Perkembangan Teknologi Informasi dan tantangannya
Perkembangan teknologi Informasi berdampak luas dalam kehidupan masyarakat, tidak kecuali dalam hal komunikasi dan pergaulan masyarakatnya. Keberadaan radio, diiikti telefon, TV, video, Film, komputer, handphone, hingga internet membawa perubahan yang sangat dramatis dalam pola dan gaya hidup dan sistem kebudayaan masyarakat. Jauhnya jarak dapat dipersingkat, sulitnya komunikasi dapat dipermudah, informasi yang tadinya sulit didapat, dapat ditemukan banyaknya dan diperoleh dengan lebih mudah dan cepat. Di era ini, manusia disatukan dalam lalu lintas informasi baik yang bersifat publik maupun privat. Hampir-hampir batas wilayah dan kekuasaan negara tidak mampu membatasi atau bahkan malah bisa ditembus dengan teknologi informasi ini. Batasan-batasan inipun seakan hilang (borderless), sehingga masing-masing individu dengan bebasnya menjelajah ke berbagai tempat di dunia dan berkomunikasi dengan individu lainnya.

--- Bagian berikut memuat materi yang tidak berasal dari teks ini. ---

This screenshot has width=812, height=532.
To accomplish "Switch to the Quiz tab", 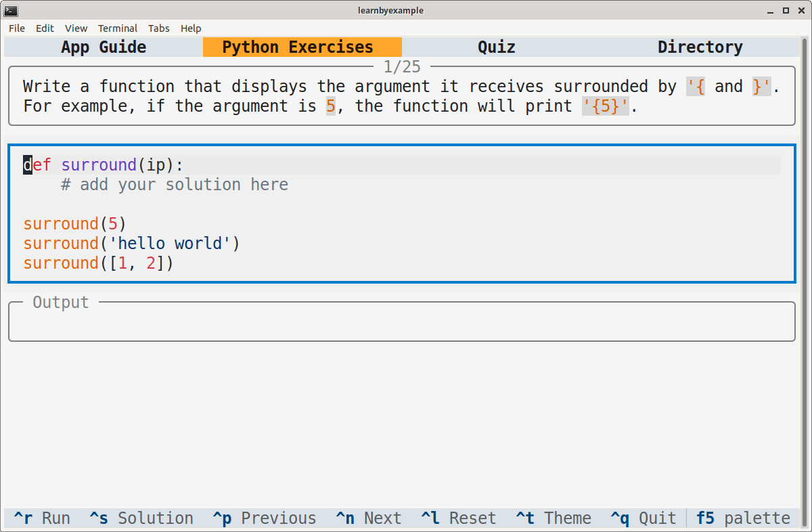I will pyautogui.click(x=496, y=47).
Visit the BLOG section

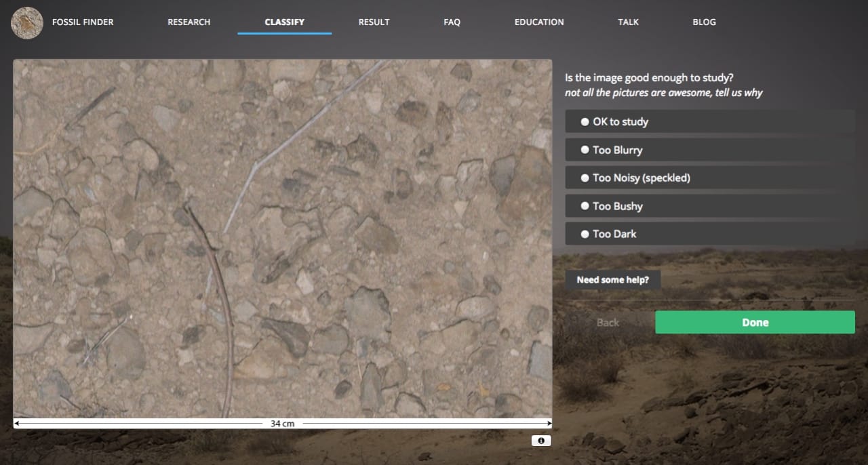[x=704, y=22]
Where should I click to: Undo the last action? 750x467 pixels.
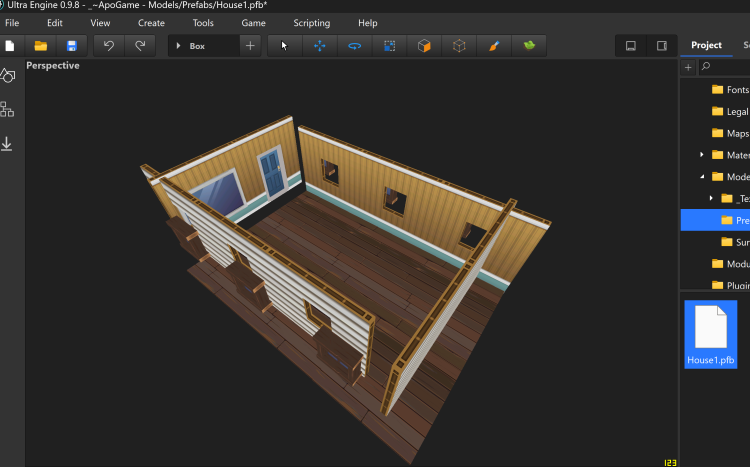point(108,46)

Berbagai kemudahan dari teknologi tersebut tentu mempunyai efek negatif. Dalam hal budaya, budaya asing dapat diadopsi dan diimitasi secara lebih mudah. Pada masa sekarang ini bisa dengan mudah ditemukan keberadaan budaya barat di dunia timur, seperti bangsa eropa yang mengenakan kimono, atau orang jawa yang memakai topi koboi ala Amerika. Perbedaan wilayah bukan lagi menjadi masalah. Orang bebas berekspresi diri dan menggunakan budaya dari manapun. Sementara bangsa yang menderita inferiority budaya (merasa kebudayaan aslinya lebih rendah) seperti lazim di dunia timur dan negara berkembang, mereka cenderung mengadopsi budaya asing, yang dianggap peradabannya lebih tinggi. Sayangnya adopsi budaya yang dilakukan terkadang tanpa memperhatikan nilai budaya atau moralitas yang melatarbelakanginya, hingga melupakan budaya bangsa sendiri dan nilai-nilainya. Walhasil copy-paste atau transplantasi budaya yang ugal-ugalan marak dilakukan, tanpa ada terlebih dahulu dilakukan analisa tentang latar belakang budaya tersebut.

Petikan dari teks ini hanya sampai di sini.